DOCUMENT TEXT -
============

I reconnected with an old friend from school who has helped a lot in terms of my perspective on life, and not adding societal pressure onto myself. When moaning to him about living at my parents and my lack of savings in the bank, he just kept pulling me back up and dusting off my shoulders when I couldn’t. He is amazingly ambitious and has so many life goals that differ from the norm. Including no burning desire to get a mortgage or settle down, just because that’s what we feel like we need to do.
I know I probably will want this at some point. But if that’s in 10 or 20 years down the line, then so be it! I will do what is best for me in my own time; which right now is thinking about some selfish choices I might need to make for my happiness and putting myself first. Because nobody else is going to do that for me.
So right now, I’m living pay check to pay check. Renting a place with a friend. Enduring a few too many hangovers. I am having a great time and still figuring out some things at my own pace; but it is my journey to do so.

============

DATA SHOWN -
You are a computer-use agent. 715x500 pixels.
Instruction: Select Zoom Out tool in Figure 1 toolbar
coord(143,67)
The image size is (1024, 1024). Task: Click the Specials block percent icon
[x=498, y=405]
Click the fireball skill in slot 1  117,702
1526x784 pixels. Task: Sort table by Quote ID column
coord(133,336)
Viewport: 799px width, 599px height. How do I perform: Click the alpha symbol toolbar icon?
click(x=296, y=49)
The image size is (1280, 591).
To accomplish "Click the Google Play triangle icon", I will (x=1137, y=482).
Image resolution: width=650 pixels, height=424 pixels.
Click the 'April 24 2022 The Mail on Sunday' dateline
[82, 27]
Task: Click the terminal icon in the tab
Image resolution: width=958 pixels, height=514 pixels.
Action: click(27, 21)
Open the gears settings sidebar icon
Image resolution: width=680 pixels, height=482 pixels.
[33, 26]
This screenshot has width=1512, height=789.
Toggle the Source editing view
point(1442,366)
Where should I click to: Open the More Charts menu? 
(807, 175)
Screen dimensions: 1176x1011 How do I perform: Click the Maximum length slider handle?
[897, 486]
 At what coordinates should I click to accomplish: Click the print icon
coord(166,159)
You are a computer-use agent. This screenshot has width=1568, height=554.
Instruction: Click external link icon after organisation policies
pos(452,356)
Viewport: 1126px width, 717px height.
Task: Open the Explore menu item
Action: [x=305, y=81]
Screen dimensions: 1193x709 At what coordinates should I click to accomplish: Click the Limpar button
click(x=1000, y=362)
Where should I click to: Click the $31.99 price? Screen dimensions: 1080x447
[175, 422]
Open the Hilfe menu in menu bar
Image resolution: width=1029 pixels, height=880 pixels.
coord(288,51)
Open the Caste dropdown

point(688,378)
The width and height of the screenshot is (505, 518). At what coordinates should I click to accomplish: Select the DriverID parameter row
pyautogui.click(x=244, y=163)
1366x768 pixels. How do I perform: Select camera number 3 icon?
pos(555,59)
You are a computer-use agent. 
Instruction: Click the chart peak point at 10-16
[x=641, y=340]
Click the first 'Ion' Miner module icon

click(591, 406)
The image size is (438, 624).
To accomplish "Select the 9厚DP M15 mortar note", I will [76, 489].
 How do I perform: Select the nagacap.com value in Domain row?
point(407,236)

============

DESCRIPTION OF THE TASK -
Go on with the personal essay about living life at one's own pace, starting right after its final sentence. The material isn't needed for what comes next.

WRITTEN RESPONSE -
I am also focusing on being happy for other people’s achievements, as opposed to just envying them and blowing raspberries at my Instagram timeline. Because that’s the path that they’ve chosen, and that’s great too.
Please stop telling me that your twenties are for having fun and making mistakes; but then coming back a few hours later and telling me that I’m running behind everyone else and need to sort my life out.
At what point did ticking those things off a list mean that you’ve done it; achieved and completed life, collected your £200 and passed go?
There is no one rule for everybody. Just let people do what makes them happy, and keep yourself to yourself.